Texte à analyser:
======
Règles : ces activistes africaines en guerre contre la précarité menstruelle

Pour beaucoup de femmes à travers la planète, les règles c'est les crampes, les jambes lourdes, un mal être diffus et souvent inexplicable.

En somme, un moment pas très joyeux mais supportable. Mais pour 500 millions de femmes à travers la planète, ce moment du mois se vit dans d'interminables angoisses.

Car les règles sont sources de stigmatisations.

Bien qu'il s'agisse d'un phénomène naturel que toutes les femmes expérimentent pendant une grande partie de leur vie, les menstruations sont encore recouvertes d'un voile de honte et sont cachées.

Pourtant, une femme aura ses règles une fois par mois, pendant environ 35 à 40 ans de sa vie, ce qui représente environ 3000 jours - plus de 8 ans - de règles au cours de sa vie selon WaterAid.

Cette ONG ajoute qu'à tout moment, 800 millions de femmes et de filles dans le monde ont leurs règles.

Mais encore aujourd'hui, bien trop de femmes subissent cette expérience biologique naturelle au lieu de la vivre.

Ces Africaines en croisade contre la précarité menstruelle

En cause, les difficultés d'accès aux produits d'hygiène menstruelle, à des espaces privés pour les utiliser, les nettoyer entre autres.
======
Données:
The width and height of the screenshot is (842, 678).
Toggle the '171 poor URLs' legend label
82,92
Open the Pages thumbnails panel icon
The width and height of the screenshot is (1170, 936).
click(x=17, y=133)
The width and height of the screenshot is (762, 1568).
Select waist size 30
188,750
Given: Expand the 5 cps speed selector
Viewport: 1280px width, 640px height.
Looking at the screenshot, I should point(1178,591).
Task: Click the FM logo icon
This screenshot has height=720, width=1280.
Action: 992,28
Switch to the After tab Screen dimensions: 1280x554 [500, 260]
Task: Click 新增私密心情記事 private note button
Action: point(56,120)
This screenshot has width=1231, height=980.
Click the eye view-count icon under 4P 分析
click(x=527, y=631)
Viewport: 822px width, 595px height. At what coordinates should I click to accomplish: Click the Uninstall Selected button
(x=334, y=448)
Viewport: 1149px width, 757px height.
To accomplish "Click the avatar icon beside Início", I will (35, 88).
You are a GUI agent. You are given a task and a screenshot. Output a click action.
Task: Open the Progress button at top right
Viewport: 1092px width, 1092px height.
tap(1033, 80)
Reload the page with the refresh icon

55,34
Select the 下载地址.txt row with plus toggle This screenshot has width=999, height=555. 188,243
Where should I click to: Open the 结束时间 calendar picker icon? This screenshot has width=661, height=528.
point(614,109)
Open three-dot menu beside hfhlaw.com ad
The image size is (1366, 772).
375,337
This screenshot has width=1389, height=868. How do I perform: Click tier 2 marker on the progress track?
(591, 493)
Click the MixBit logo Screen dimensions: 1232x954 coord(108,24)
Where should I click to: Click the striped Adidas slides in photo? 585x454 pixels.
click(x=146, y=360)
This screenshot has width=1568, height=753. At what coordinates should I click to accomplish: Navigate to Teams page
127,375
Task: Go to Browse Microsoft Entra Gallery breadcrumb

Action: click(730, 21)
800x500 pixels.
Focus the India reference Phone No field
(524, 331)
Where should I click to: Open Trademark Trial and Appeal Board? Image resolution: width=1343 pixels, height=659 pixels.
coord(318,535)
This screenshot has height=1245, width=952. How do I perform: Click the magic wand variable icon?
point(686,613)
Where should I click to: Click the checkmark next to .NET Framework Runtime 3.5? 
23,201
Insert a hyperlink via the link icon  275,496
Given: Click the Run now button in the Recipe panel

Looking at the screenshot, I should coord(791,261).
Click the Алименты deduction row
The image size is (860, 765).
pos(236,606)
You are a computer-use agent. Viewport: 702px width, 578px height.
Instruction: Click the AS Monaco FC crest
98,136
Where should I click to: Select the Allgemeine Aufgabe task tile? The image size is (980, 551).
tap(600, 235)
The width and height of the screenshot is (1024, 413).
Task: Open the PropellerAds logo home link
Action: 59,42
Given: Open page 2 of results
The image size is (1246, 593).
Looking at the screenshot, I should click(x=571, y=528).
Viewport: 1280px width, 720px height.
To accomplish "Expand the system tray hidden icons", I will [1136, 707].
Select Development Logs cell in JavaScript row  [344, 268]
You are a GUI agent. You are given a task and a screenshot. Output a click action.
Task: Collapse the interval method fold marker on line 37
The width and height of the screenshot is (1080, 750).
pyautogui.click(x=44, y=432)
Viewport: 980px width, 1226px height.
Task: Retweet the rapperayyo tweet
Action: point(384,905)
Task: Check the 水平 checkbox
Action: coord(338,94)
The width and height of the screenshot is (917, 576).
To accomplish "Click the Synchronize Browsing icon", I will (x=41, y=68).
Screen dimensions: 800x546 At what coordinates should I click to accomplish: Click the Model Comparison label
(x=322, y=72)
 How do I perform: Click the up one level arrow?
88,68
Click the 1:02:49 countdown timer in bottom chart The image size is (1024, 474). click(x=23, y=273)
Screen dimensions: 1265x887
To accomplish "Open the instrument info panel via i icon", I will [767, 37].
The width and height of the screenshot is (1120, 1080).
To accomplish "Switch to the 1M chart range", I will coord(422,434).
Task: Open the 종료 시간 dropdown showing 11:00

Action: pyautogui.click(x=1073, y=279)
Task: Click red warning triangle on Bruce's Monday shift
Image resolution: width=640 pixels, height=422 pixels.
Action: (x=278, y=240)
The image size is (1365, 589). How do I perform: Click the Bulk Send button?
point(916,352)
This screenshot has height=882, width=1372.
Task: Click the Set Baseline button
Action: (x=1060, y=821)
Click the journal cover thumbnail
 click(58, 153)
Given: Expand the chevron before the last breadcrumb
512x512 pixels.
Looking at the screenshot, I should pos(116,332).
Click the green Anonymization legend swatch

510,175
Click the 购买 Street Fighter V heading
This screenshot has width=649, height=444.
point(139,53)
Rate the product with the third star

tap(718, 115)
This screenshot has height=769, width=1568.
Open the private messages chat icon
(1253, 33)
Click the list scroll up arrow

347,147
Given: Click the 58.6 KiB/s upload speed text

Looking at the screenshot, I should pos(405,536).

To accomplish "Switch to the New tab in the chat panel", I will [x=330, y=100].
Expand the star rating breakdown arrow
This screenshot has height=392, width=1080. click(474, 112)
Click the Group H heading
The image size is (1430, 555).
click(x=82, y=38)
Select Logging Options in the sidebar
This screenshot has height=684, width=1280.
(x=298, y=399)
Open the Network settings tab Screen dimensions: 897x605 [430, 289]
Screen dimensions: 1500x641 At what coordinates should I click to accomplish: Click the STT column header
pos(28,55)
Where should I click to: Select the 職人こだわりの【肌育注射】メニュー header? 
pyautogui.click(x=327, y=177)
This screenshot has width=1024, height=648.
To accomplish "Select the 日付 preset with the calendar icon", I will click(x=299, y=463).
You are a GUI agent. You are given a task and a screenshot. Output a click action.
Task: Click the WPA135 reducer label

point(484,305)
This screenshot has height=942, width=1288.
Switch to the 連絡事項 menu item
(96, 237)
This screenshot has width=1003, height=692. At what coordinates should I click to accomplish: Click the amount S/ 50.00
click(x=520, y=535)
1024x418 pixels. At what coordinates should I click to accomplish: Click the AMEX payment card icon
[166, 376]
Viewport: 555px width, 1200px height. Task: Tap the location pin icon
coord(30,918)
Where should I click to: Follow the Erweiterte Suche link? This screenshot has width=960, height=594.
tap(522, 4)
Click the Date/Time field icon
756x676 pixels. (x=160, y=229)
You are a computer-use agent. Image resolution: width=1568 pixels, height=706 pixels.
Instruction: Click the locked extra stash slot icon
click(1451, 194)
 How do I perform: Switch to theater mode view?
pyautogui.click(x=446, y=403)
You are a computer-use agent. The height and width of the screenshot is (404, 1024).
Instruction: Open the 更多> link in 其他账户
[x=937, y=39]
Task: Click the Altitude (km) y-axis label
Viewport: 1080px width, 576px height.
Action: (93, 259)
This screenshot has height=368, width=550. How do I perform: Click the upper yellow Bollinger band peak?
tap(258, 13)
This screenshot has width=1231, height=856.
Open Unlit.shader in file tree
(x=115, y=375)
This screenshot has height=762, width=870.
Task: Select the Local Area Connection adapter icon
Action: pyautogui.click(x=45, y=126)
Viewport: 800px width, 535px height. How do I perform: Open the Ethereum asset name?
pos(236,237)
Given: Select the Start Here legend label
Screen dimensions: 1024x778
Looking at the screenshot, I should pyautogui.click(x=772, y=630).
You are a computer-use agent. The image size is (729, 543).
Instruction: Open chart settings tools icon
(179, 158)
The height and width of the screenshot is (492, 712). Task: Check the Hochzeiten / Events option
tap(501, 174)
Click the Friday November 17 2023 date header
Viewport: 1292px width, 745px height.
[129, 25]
======
Exercices proposés:
(1) Répondez aux questions suivantes à partir du texte sur la précarité menstruelle.
(a) Pour combien de femmes dans le monde ce moment du mois se vit-il dans d'interminables angoisses ?
(b) Selon WaterAid, combien de jours de règles une femme connaît-elle environ au cours de sa vie ?
(c) D'après cette ONG, combien de femmes et de filles dans le monde ont leurs règles à tout moment ?
(2) Recopiez sans aucune modification le passage du texte sur la précarité menstruelle qui va de « Pour beaucoup de » jusqu'à « dans d'interminables angoisses. » inclus.

Réponses par exercice:
(1)
(a) 500 millions de femmes.
(b) Environ 3000 jours, soit plus de 8 ans.
(c) 800 millions de femmes et de filles.

(2)
Pour beaucoup de femmes à travers la planète, les règles c'est les crampes, les jambes lourdes, un mal être diffus et souvent inexplicable.

En somme, un moment pas très joyeux mais supportable. Mais pour 500 millions de femmes à travers la planète, ce moment du mois se vit dans d'interminables angoisses.